So, to drum up business, the whizz-kids have spliced a few genes together from plot-convenient animals and created a frankly underwhelming 'new' dinosaur, a bigger T. Rex which looks like (drum roll) a slightly bigger T. Rex. No big surprises there. Not even slightly. It gets free (duh) and our heroes have to evacuate the island and deal with the rampaging behemoth. Did I mention, the Spielberg-approved child characters are two brothers menaced by the dinosaurs, having originated from a family on the verge of a divorce? It must be my age but this whole Spielberg broken family shtick is so old by now, the kids must have kids of their own (and maybe they can then get divorced to so the pattern is a never ending cycle of über-clichéd, faux-sympathy-snagging ciphers). The kids in World have none of the charisma or, let's face it, the stupidity of the pair from the first movie. How freaking long does it take a human being to turn off a fecking flashlight? That's right, Lex, scream some more. The T. Rex loves having beams of light flickering in its eye. In World, there is a curious exchange between the two brothers when the older congratulates the younger for making a scary jump from a cliff into a lagoon. This cements the younger brother's cool credentials. This is somewhat made ridiculous by the alternative. Here's a thing. Are you brave and cool because you jumped off a cliff into a lagoon or are you soiling yourself at speed seeing an enormous sharp and many-toothed monster bear down on you and the only choices you have are stay and be eaten or jump? Which one would you make? Think about it long enough and the choice will be made for you.
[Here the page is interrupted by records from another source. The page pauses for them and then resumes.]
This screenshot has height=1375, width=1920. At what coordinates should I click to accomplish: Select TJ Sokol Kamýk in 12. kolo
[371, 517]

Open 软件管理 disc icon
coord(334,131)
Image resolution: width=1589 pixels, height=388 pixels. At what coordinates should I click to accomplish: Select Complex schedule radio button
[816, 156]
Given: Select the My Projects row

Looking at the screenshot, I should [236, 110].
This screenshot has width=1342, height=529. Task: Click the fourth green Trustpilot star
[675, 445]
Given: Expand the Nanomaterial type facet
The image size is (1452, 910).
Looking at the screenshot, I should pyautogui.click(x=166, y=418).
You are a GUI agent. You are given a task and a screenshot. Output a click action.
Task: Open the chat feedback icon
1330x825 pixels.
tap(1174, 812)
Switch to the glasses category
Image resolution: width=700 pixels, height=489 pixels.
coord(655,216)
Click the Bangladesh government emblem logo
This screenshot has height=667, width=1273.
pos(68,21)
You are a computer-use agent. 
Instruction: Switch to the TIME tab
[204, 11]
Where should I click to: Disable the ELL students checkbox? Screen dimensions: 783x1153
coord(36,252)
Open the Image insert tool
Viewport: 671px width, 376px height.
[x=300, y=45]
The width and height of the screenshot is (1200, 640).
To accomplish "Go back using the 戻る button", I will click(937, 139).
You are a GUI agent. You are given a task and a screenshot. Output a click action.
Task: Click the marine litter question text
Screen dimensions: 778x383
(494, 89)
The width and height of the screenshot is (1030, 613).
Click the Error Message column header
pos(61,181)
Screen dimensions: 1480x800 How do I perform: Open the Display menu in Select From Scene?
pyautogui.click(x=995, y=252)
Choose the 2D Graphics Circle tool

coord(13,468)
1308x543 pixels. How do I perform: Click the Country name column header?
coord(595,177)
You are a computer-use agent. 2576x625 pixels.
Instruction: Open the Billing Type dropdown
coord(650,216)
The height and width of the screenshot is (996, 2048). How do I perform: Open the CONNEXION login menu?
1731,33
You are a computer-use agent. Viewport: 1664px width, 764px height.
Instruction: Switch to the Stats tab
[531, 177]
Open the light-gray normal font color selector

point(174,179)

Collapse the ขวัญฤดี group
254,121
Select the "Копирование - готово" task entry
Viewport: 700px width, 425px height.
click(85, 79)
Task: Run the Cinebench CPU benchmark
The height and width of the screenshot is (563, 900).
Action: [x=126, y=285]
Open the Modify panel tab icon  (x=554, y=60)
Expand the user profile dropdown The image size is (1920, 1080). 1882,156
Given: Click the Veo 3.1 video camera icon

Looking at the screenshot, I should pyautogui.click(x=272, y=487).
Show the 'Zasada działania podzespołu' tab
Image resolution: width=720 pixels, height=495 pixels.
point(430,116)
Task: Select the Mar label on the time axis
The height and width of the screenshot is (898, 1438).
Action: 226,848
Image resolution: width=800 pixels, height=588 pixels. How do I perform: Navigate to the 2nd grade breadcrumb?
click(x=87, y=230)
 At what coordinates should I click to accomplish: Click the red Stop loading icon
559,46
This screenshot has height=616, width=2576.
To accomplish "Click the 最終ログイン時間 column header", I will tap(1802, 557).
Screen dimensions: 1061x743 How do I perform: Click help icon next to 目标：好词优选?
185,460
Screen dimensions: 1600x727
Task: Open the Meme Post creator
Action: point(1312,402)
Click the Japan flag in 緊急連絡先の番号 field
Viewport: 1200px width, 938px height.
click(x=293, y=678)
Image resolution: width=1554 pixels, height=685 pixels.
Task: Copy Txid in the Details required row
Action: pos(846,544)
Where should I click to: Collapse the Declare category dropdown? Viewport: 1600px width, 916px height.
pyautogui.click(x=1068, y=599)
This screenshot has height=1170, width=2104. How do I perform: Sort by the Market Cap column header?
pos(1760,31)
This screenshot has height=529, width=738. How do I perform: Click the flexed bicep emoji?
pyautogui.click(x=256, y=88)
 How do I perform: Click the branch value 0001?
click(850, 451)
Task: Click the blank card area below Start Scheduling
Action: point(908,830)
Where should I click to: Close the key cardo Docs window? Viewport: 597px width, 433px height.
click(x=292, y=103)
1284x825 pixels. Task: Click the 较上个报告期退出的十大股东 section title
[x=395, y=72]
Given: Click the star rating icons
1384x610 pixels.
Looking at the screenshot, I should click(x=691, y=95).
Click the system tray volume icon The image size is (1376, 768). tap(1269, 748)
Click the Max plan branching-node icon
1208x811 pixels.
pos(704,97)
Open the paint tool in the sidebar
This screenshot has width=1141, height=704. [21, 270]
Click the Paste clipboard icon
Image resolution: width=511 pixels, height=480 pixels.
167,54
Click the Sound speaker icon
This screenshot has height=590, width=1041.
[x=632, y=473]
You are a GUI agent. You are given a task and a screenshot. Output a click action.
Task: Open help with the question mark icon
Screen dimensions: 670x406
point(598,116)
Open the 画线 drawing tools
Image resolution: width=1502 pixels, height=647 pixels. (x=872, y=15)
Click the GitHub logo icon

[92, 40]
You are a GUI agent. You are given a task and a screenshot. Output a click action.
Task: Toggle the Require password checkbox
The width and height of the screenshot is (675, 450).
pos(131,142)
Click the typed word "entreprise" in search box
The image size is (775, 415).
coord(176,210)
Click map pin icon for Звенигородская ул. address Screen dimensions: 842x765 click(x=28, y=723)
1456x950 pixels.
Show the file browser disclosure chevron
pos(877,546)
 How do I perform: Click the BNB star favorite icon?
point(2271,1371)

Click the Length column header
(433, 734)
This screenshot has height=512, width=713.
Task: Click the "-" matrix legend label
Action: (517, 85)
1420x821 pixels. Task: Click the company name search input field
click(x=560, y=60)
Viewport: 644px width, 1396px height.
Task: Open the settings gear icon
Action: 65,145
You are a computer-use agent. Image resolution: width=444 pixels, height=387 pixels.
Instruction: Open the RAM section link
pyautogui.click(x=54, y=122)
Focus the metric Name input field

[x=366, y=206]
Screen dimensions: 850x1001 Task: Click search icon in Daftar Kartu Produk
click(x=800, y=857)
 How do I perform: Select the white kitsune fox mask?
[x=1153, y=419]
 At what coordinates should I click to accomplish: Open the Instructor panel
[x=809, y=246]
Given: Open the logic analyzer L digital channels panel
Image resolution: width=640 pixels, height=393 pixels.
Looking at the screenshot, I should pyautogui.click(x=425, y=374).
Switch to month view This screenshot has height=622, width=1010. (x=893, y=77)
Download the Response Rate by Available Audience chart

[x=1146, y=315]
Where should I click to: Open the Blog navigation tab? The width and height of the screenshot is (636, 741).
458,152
The selling point of the movie is of course its effects and there is no denying that the FX wizards have honed their craft over the last twenty-two years. It was, as my son also pointed out, nice to see a few 'real' animatronics on screen, real models for the actors to engage with. The fact we can still tell the difference between the real world and the reel CG can be taken very ambivalently. The animation and interaction of the beasts is first rate and despite family pressure, I grudgingly accept that the 3D works but still that 'one and a half stops under-exposed' impression keeps me (usually) well away from stereoscopic presentations. The filmmakers did their best to bat away the inconvenience of modern technology with some perfunctory pseudo-science. The moment Claire must find out if her young charges are safe, is the moment the phone signal drops or is disrupted – God, that sort of stuff pisses me off. There may have been mention of the bubble vehicle outputting a signal that scrambles mobile phones (I didn't hear such a mention and even if I did, why would it?) but why the filmmakers don't make absolutely sure the audience cannot easily pick holes is utterly beyond me. Another aspect to watch out for is Trevorrow's astonishing treatment of the boys' carer, an English nanny with nothing to mark her out for such a spectacular demise other than having her attention wander while the boys evaded her by doing the same. Once she's out of the picture, I was genuinely shocked at the sadism meted out to her character. Speaking of odd treatment towards characters, what the hell was the wonderful Omar Sy doing in the movie, utterly wasted as the hero's sidekick? Was Spielberg thinking that a Frenchman was always a good luck charm, the way Truffaut 'blessed' Close Encounters? Mince alors. Or was it just another way to have a character say "Shit!" twice but it's OK. It's in French.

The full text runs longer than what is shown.